First, Official VM just-about-closest-friend-in-the-world Ian gets his chief petty officer pin, and now he goes off and pops the question to his One True Love! Much congratulations are in order! Go, Ian!

In additional friends-of-VM news, my buddy Faiz reveals the true reason he couldn’t meet up with me & Amy in Paris: he and his wife are expecting their first kid! (And Paris is evidently inimical to developing life!) Also, I’ve been insanely remiss in not mentioning Faiz’s first children’s book, My Alien Penfriend! Go, Faiz!

That’s the extent of the super-wonderful news. In not-so-wonderful news, it looks like I’ve got an upper respiratory infection, so I’ve got some antibiotics working on that. Go, azithromycin!

Let Them Eat Tort

(here’s the From the Editor column from my magazine this month)

Sometimes, writing this column requires compulsive news-trawling, and my paranoid-detective method of reading people’s quotes. It can be a painstaking process, involving market and biographical research, trend analysis, and interpretations of government health statistics. And sometimes there’s a Vioxx trial, in which case this column pretty much just writes itself.

Recently, Merck won a federal Vioxx suit in New Orleans. The plaintiff, Robert Smith, took Vioxx for four months and suffered a heart attack. Or we could say that Mr. Smith was obese, had high blood pressure and atherosclerosis, took Vioxx for four months, and suffered a heart attack after shoveling snow for nearly an hour. After the verdict, Merck’s lead lawyer on the trial, Philip Beck, commented, “Unfortunately, Mr. Smith would have suffered a heart attack whether he was taking Vioxx or not.” After a few hours of deliberation, the jury agreed with Mr. Beck.

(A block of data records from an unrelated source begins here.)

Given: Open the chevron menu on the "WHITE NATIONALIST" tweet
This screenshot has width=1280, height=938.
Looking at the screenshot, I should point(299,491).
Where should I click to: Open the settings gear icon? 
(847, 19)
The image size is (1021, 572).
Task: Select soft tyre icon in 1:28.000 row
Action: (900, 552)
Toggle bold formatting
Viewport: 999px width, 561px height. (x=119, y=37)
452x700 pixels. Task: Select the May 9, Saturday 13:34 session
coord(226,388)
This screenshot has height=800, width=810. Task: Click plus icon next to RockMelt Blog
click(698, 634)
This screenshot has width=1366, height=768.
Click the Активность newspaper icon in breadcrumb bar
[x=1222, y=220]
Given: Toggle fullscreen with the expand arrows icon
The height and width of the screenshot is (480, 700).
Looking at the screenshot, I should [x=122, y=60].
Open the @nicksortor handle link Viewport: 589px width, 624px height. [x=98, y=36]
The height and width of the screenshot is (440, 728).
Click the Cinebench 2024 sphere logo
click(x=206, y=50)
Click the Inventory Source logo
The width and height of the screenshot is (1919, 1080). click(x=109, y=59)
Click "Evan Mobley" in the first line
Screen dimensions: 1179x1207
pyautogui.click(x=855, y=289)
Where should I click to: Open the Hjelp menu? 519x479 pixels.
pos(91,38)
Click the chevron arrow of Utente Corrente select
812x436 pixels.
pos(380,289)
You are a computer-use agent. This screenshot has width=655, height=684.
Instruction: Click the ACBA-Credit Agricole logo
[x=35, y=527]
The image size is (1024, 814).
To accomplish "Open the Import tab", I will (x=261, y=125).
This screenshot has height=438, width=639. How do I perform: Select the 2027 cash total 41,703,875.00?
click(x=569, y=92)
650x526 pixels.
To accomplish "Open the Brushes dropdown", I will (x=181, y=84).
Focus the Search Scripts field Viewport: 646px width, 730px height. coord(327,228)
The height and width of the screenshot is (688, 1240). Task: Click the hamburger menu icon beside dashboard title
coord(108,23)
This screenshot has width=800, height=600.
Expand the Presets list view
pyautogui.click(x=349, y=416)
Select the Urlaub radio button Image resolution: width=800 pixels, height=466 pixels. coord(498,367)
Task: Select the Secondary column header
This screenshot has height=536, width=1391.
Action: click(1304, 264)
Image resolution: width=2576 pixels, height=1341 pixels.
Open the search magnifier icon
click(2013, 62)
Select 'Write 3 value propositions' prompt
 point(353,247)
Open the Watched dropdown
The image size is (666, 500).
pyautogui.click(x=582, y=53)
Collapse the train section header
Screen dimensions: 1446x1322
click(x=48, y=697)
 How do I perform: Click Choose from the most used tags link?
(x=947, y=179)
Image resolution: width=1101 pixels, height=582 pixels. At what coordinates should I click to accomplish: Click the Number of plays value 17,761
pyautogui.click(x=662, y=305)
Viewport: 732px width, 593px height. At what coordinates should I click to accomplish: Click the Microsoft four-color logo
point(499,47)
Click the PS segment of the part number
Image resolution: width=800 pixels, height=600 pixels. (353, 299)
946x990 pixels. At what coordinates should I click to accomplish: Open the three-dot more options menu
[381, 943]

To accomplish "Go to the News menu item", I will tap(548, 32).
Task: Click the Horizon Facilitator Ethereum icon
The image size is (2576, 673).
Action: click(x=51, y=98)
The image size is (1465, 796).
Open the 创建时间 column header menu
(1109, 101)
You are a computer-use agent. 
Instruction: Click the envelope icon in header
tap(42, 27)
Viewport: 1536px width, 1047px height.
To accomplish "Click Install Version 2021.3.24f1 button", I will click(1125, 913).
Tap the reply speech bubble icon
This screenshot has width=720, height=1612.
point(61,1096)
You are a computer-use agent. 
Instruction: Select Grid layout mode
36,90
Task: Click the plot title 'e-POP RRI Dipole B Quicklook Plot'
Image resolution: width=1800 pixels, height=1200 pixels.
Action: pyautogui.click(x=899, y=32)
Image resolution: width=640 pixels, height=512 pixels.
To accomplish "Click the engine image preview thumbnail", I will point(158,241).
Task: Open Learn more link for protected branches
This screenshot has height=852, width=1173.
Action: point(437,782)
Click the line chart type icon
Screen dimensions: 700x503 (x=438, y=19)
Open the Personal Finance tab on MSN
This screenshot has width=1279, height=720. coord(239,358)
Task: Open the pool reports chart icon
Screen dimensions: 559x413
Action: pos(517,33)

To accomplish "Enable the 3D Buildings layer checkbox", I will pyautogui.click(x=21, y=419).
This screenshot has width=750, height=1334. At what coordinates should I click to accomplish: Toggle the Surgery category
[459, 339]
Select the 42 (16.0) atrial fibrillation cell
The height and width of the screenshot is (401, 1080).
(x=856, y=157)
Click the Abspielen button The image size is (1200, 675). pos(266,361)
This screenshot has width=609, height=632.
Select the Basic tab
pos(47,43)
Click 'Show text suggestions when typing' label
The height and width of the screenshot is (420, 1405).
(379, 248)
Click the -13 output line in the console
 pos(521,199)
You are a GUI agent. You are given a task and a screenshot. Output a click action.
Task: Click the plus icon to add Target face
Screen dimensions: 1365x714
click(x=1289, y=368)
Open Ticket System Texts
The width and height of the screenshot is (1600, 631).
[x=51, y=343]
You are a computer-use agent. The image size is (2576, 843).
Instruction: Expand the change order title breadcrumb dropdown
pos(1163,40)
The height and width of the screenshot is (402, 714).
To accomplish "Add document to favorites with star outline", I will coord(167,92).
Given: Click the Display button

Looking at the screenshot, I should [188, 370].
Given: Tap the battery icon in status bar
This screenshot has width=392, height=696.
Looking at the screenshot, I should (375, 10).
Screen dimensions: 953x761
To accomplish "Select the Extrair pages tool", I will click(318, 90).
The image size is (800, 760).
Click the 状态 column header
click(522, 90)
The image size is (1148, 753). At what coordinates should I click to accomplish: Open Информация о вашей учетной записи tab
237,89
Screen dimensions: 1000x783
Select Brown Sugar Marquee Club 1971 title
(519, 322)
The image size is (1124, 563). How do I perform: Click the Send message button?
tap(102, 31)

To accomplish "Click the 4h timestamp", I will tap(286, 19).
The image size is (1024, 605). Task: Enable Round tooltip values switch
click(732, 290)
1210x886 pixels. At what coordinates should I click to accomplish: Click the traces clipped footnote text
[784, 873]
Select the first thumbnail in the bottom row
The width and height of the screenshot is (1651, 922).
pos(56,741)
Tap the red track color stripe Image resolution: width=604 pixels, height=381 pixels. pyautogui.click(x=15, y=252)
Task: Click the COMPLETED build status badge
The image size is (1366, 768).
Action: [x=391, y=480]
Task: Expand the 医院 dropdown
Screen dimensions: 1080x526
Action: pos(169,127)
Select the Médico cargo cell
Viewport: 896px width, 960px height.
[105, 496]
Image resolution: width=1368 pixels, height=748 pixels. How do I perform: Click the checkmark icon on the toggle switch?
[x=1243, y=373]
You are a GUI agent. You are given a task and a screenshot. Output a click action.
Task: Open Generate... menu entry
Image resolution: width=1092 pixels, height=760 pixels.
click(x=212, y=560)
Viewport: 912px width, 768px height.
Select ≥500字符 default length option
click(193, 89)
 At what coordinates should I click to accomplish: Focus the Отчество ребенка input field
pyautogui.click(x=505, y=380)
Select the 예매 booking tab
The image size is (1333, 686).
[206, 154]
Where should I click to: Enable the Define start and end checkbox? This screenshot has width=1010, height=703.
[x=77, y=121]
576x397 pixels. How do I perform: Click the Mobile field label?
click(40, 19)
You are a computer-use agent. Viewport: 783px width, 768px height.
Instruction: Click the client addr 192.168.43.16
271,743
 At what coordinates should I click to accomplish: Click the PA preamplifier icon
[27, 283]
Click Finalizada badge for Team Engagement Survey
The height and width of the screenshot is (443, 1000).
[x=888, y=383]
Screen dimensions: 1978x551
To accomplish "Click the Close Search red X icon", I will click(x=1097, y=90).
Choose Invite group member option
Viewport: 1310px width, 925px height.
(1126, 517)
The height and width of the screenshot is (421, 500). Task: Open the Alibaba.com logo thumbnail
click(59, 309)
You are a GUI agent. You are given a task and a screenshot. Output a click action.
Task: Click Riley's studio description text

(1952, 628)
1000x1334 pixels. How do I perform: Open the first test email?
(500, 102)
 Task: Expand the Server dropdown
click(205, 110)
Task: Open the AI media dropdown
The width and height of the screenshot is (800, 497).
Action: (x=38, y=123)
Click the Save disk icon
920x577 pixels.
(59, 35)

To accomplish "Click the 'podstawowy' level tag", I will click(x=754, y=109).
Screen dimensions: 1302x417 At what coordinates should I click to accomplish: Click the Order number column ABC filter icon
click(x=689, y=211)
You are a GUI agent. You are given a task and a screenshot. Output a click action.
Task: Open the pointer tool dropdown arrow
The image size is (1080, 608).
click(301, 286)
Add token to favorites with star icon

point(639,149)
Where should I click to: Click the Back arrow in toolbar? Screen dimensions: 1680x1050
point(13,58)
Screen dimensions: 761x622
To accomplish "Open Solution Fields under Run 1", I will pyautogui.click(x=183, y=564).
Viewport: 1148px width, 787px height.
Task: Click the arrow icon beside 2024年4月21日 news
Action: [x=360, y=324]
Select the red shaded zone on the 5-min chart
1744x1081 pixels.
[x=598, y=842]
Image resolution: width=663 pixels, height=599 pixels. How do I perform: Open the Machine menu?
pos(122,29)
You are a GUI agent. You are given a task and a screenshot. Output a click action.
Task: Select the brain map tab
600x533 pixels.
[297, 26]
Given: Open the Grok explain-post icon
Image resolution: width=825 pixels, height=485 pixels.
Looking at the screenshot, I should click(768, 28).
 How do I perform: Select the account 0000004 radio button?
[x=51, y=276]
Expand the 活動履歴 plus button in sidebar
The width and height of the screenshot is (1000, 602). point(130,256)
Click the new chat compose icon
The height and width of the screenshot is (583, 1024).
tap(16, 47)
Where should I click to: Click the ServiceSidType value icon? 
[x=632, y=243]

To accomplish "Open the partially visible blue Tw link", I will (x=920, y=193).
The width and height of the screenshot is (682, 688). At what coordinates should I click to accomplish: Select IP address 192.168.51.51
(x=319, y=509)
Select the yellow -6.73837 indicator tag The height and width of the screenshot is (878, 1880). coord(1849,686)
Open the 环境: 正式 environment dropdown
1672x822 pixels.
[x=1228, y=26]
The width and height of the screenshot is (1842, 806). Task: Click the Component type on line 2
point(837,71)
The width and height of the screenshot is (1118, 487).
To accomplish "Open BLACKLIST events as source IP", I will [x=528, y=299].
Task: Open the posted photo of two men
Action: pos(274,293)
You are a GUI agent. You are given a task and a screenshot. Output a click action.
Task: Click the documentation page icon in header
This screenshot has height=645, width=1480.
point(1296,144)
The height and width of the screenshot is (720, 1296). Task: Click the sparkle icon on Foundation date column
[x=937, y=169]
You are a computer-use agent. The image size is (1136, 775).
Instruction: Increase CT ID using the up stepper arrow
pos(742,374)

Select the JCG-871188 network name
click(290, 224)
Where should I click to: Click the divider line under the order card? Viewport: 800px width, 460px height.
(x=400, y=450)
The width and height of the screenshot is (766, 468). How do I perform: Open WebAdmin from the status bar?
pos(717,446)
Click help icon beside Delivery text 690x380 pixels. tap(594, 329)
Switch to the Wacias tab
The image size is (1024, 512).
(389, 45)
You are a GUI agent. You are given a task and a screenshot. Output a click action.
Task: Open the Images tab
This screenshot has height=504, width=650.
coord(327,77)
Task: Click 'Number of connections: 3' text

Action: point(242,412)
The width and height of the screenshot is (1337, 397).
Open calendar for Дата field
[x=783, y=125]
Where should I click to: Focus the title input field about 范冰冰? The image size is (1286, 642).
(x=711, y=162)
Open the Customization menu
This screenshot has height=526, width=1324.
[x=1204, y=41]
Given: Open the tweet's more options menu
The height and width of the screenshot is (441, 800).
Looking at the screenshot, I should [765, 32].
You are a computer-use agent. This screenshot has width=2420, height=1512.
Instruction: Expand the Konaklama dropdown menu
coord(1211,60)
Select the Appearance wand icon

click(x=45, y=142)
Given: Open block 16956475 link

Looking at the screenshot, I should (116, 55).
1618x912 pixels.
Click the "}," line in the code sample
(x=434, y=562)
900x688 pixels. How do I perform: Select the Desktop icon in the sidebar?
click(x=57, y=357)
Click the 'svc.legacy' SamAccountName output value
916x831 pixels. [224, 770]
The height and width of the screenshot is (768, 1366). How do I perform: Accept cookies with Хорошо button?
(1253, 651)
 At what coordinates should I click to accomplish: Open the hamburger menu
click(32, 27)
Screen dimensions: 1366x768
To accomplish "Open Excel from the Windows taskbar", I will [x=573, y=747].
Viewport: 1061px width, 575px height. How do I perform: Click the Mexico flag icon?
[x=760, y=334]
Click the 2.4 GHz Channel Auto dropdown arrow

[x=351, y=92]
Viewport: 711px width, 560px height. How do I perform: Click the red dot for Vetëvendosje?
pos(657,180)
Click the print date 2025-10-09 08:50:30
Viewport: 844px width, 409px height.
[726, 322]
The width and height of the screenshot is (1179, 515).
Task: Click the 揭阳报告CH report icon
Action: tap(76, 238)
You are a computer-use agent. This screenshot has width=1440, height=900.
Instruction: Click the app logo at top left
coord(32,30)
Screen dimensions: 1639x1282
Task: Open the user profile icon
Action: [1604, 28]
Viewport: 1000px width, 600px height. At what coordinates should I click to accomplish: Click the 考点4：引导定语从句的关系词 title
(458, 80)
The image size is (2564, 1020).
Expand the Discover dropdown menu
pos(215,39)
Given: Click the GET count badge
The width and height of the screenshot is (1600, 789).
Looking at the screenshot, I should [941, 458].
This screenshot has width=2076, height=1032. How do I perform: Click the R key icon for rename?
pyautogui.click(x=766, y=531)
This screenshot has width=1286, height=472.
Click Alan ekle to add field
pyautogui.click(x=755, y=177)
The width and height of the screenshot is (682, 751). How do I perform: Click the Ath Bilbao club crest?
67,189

But that’s not the part of this trial that so lends itself to my mean-spirited but occasionally entertaining tirades. No, that honor is reserved for Mr. Smith’s lawyer, Christopher Seeger, who is the plaintiffs’ co-lead counsel for federal Vioxx suits. According to the Reuters report for the trial verdict, Mr. Seeger didn’t exactly put his heart into this one:

“This was a defense pick. . . . It was an impossible case to win going in,” said Chris Seeger, . . . referring to the process of selecting which lawsuits go to trial.

He said Merck could have settled the suit for far less than the $10 million to $15 million it cost them to take it to court, but the company’s “scorched earth strategy” leaves no room for such calculations.

Got that? Provided his definition of ‘impossible’ is the same as mine, it would seem that Mr. Seeger, who co-represents 39 law firms across the country in federal Vioxx suits, pursued a case that he knew he had no chance of winning. From that second quoted paragraph, I infer that he pushed this ‘impossible case to win’ because he wanted to get paid off by Merck to make Mr. Smith go away. A shakedown like this would embarrass the mafia, but it seems that Mr. Seeger and the 39 law firms figure that enough of these $10–$15 million price tags for victories (could it really have cost Merck that much?) will lead Merck to start settling, which will bring them contingency fees without the risk of going to trial. Merck, on the other hand, seems to have the mindset that forcing the Contingency Corps to walk away with empty pockets will cause the ‘impossible cases’ to go away on their own. And that might be the biggest tort reform of all.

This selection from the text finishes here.